Nombres
Hace un par de años, me emocionaba en extremo la llegada del viernes por la tarde porque daba clases de inglés a dos hermanos muy peculiares: unos gemelos de 8 años que terminaron, sin proponérselo, ayudándome más de lo que yo pude haberles ayudado a ellos.
Una de esas tardes, uno de estos enanos escribía oraciones en inglés con los verbos que intentaba recordar. Frente a él, del otro extremo de la mesa, su hermano prefería recordar dibujando, como si le fuera más fácil llegar a la memoria por esa vía o como si escribir le diera pereza.
⎯ ¡Qué fea mi letra! – dijo como para sí mismo, pero pendiente de mí, el que estaba empeñado en escribir ordenadamente.
Su letra era la hermosa letra de un niño de 8 años que pone amor a su cuaderno. Entonces hice un gesto de desaprobación, una mueca amable que le hiciera entender que estaba loco, que su letra era linda.
⎯ ¡Quisiera ser Mariam! ⎯ dijo sosteniéndose un cachete con una mano y sin levantar la vista de su caligrafía, aunque en este punto, yo podría jurar que él estaba viendo más allá del cuaderno ⎯ Ella la hace perfecta.

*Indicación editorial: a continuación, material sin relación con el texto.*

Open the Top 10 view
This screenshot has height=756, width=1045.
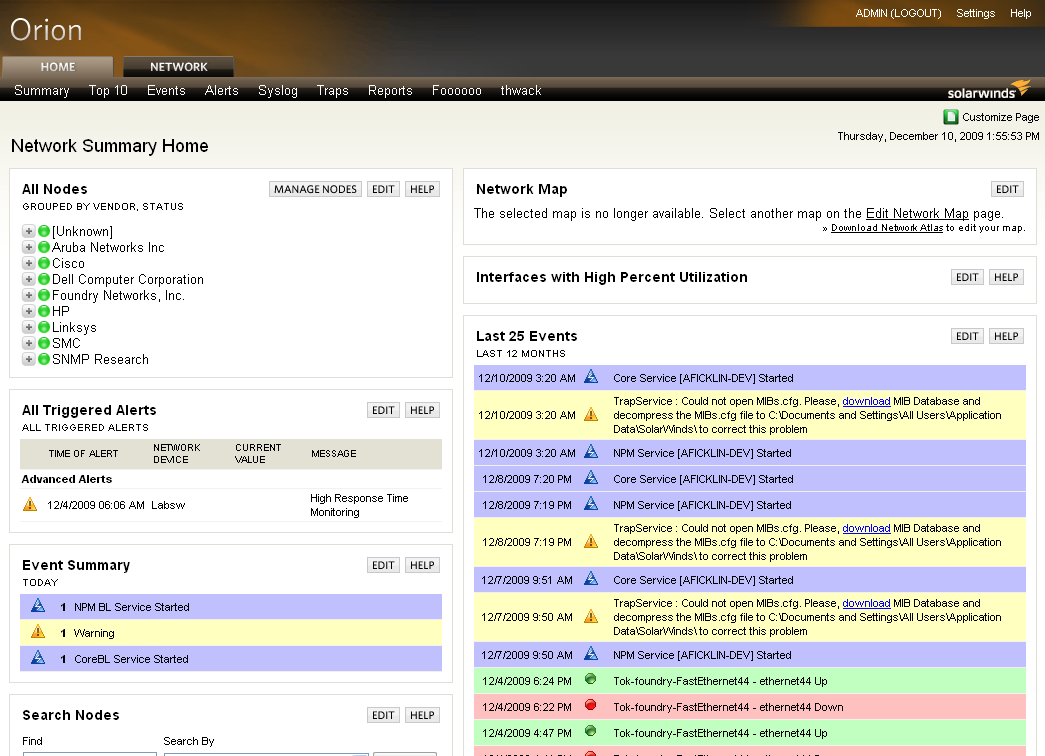[x=108, y=90]
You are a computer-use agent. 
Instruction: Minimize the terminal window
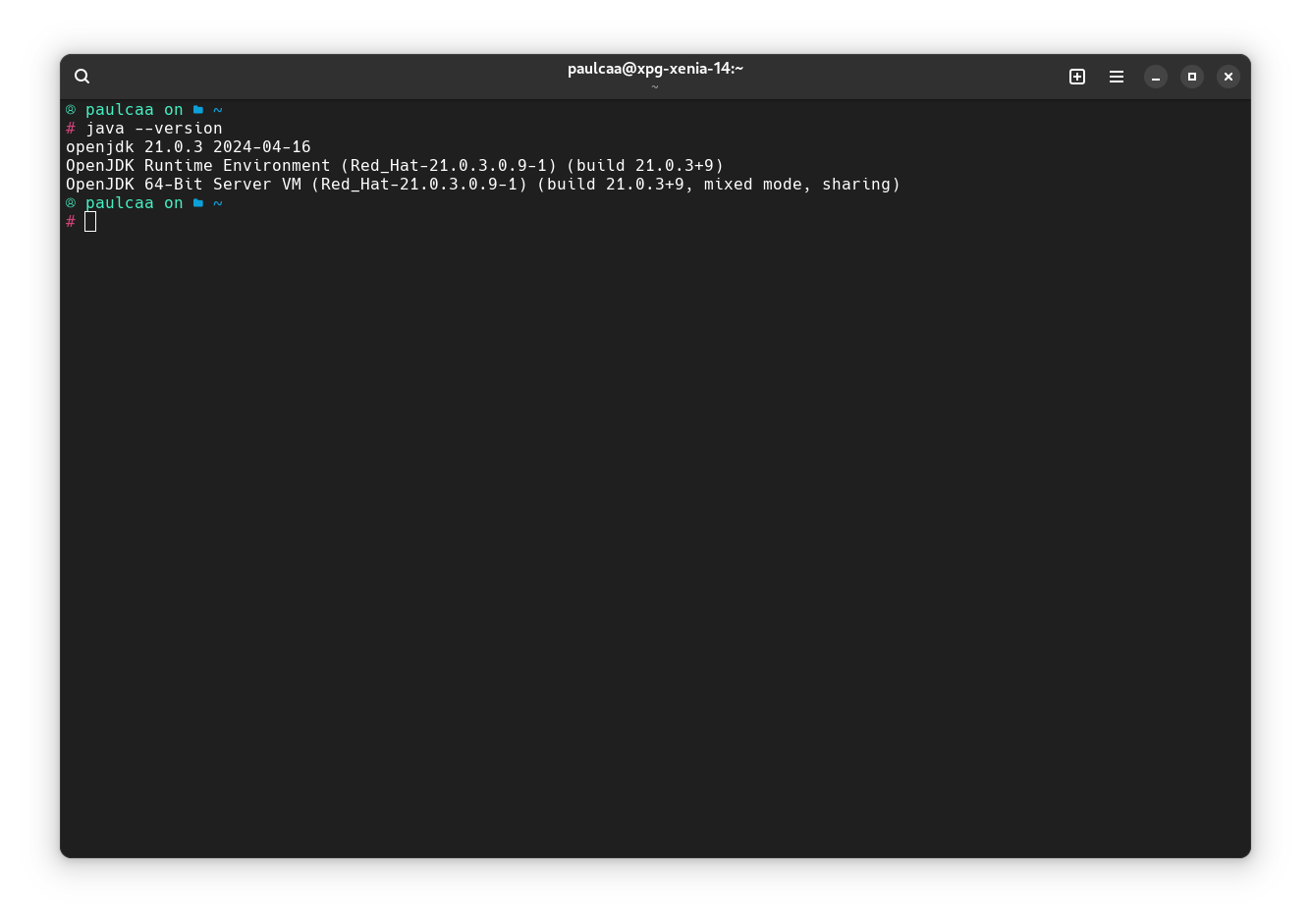click(1156, 77)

⎯ ¿Quién es Mariam? ⎯ pregunté.
⎯ Mariam, mi amiga, la ex novia de mi hermano.
Su hermano seguía tan firme dibujando descontroladamente que ni siquiera lo escuchó, ni siquiera reaccionó al sonido del nombre de Mariam, que a su hermano provocaba esa especie de temblor suave o cosquilla inquieta que provocan a veces los nombres.
⎯ Y no sé cómo lo hizo si es la más bonita de la clase ⎯ terminó.
Y ya no miró ni el cuaderno, ni a su hermano, ni nada. Se quedó su cuerpo en la silla, pero él se fue por un rato con la vista en la ventana y el ceño medio fruncido, como ofuscado. Se fue y yo no me atreví a traerlo de regreso.